# WHAT IS NEEDED
Return only the lines of the listing below that run from the line with "Click the question mark help icon" through the line with "Given: Toggle the select-all header checkbox", both ends included, exactly as written.

# DATA FOR THE TASK

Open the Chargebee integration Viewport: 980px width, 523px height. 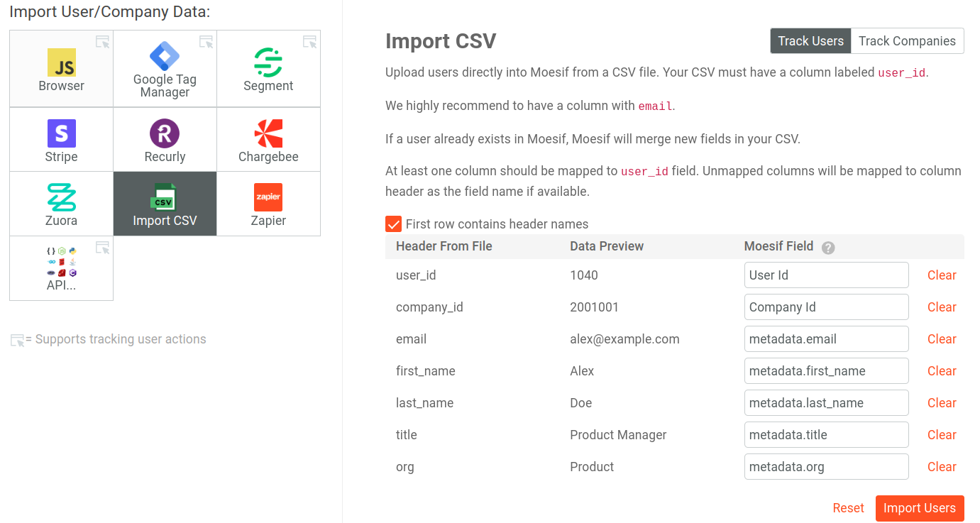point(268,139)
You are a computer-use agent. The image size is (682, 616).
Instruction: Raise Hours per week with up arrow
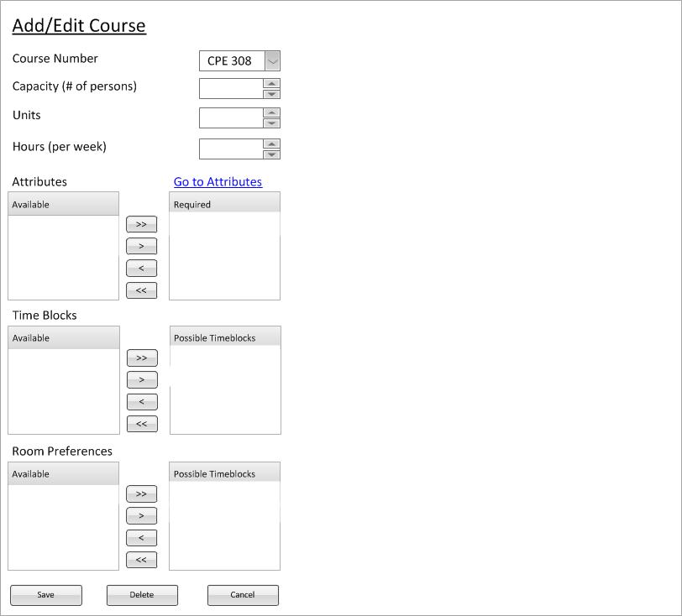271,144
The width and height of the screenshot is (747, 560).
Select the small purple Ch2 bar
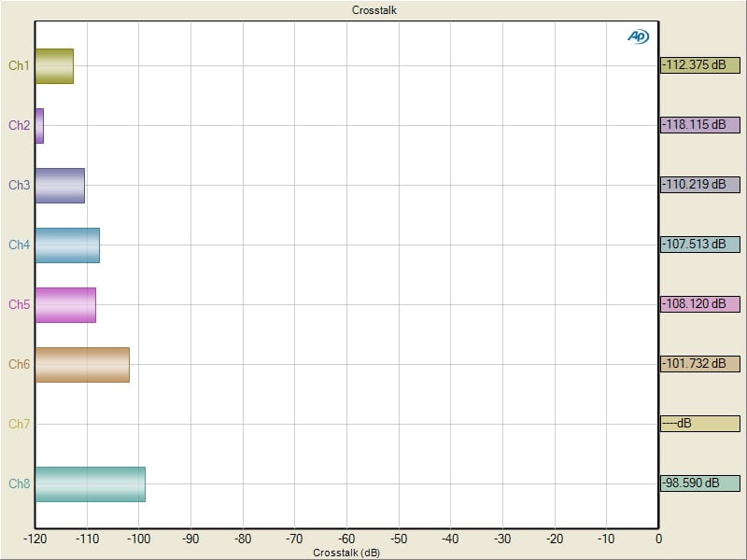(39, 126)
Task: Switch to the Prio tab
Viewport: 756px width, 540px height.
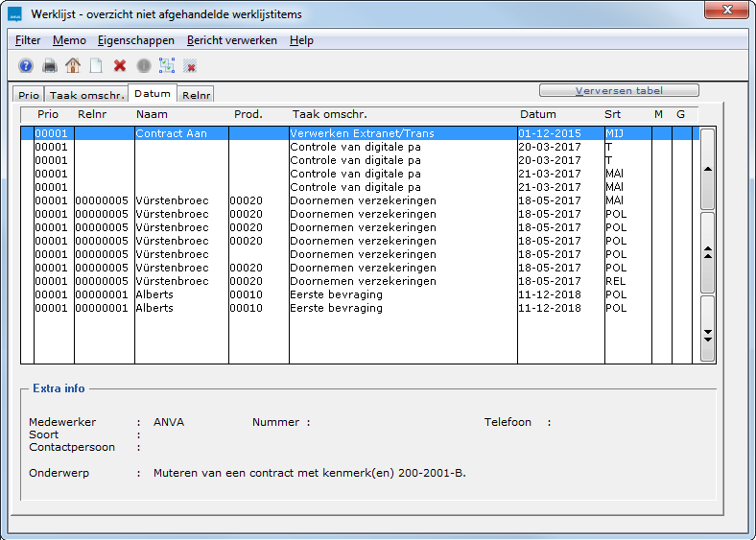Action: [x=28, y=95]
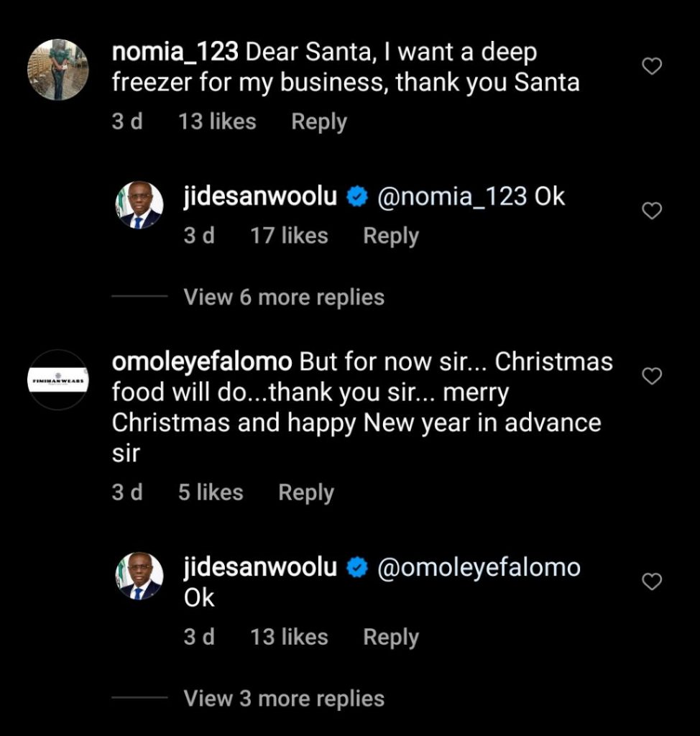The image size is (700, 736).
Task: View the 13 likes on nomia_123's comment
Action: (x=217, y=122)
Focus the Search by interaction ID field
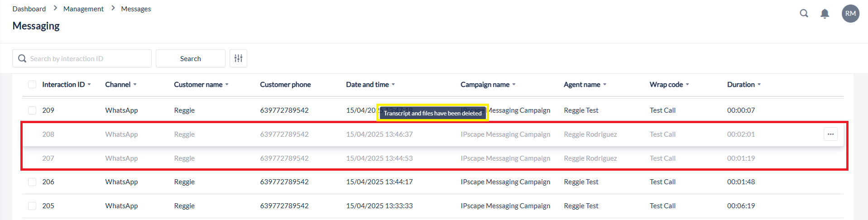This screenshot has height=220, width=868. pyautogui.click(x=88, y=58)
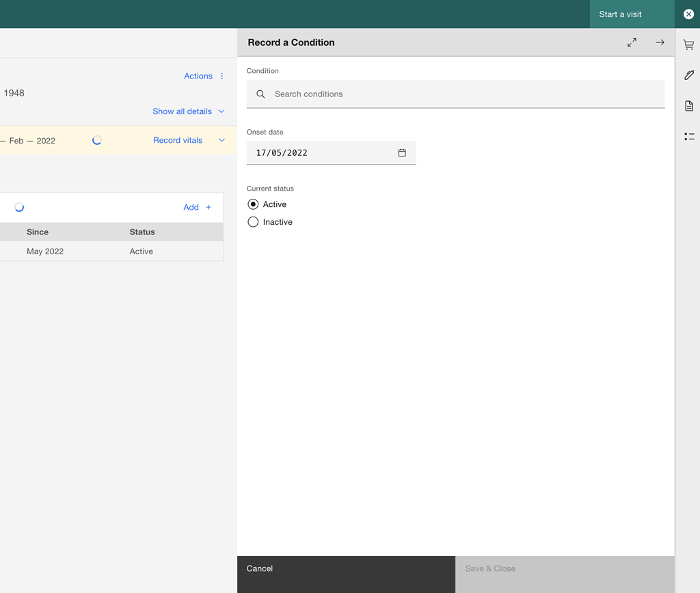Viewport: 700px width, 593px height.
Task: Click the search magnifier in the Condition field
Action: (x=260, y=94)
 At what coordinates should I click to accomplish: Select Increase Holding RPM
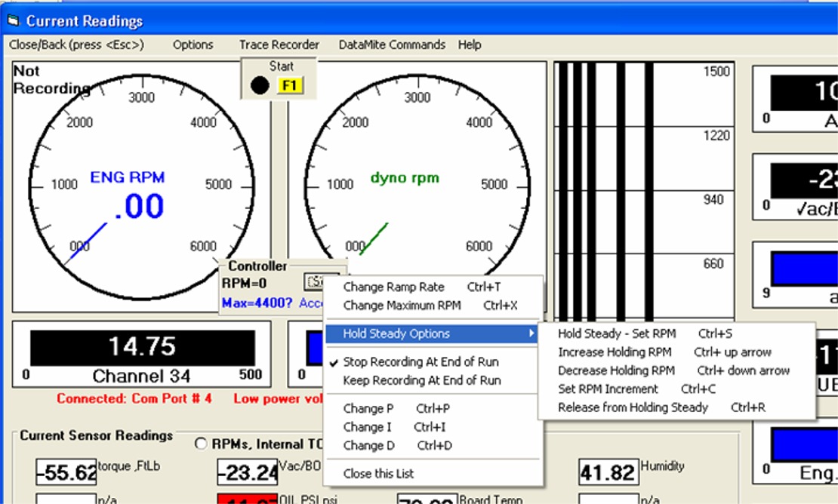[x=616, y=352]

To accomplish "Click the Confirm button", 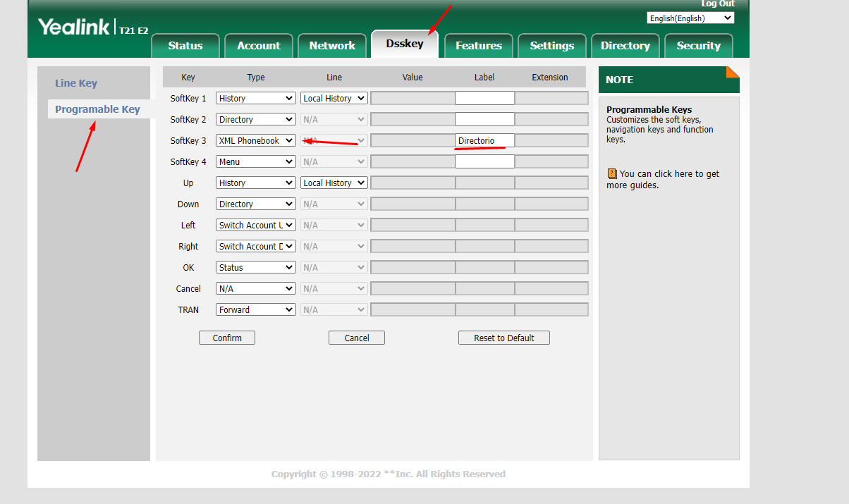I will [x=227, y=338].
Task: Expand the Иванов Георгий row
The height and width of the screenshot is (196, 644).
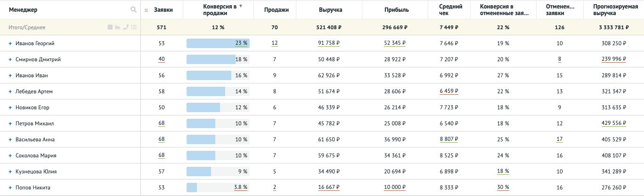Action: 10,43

---

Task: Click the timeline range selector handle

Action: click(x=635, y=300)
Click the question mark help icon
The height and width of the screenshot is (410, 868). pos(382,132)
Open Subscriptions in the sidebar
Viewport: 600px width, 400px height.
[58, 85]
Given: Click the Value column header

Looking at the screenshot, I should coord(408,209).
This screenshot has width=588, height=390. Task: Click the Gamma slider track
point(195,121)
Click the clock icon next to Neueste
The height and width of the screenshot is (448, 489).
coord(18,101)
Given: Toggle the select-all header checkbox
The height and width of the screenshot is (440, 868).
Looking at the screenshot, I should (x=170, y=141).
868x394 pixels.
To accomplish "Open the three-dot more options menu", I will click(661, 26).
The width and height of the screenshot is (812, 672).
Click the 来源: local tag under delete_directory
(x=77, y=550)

# ANSWER TO THIS TASK
Click the question mark help icon
The height and width of the screenshot is (410, 868). pos(382,132)
Open Subscriptions in the sidebar
Viewport: 600px width, 400px height.
[58, 85]
Given: Click the Value column header

Looking at the screenshot, I should coord(408,209).
This screenshot has width=588, height=390. Task: Click the Gamma slider track
point(195,121)
Click the clock icon next to Neueste
The height and width of the screenshot is (448, 489).
coord(18,101)
Given: Toggle the select-all header checkbox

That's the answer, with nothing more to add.